- **MATERIAL PROVIDED**
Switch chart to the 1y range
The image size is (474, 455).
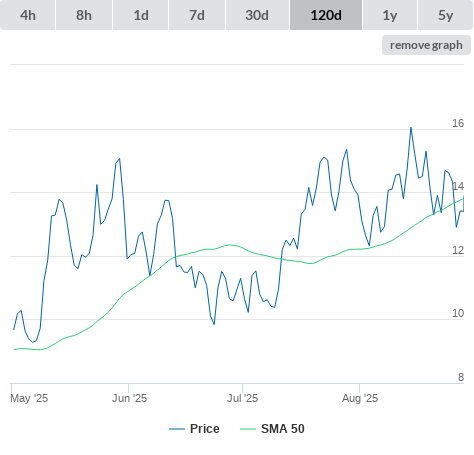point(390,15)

...

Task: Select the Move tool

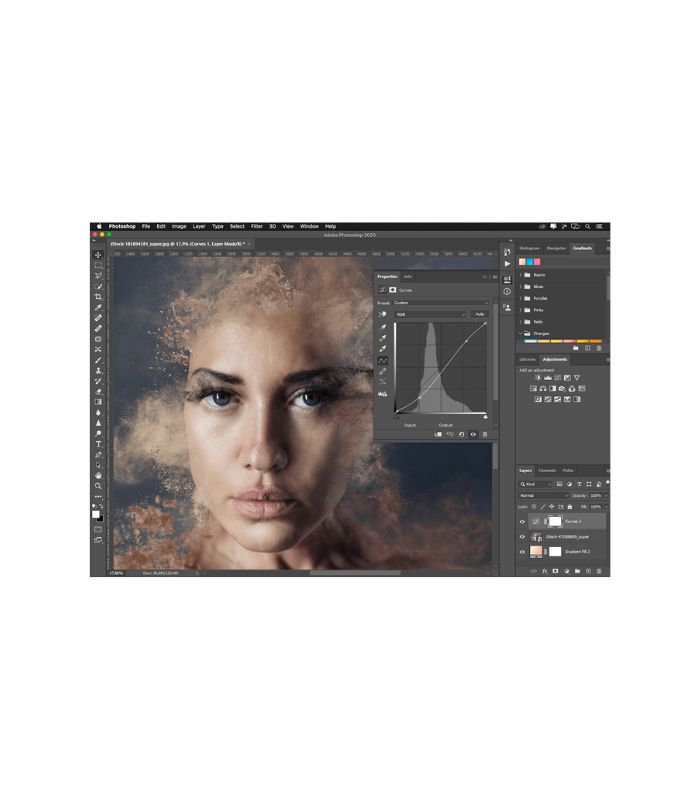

* * *

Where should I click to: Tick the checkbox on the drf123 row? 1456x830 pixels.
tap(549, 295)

- **GIVEN REQUEST**
Please arrange the rows from the line containing "Where should I" through the line containing "tap(549, 295)" as a Markdown table, with both of those lines included and blank lines left out. Use the column names Number and Row line.

- **EXERCISE SOLUTION**
| Number | Row line |
|---|---|
| 1 | Where should I click to: Tick the checkbox on the drf123 row? 1456x830 pixels. |
| 2 | tap(549, 295) |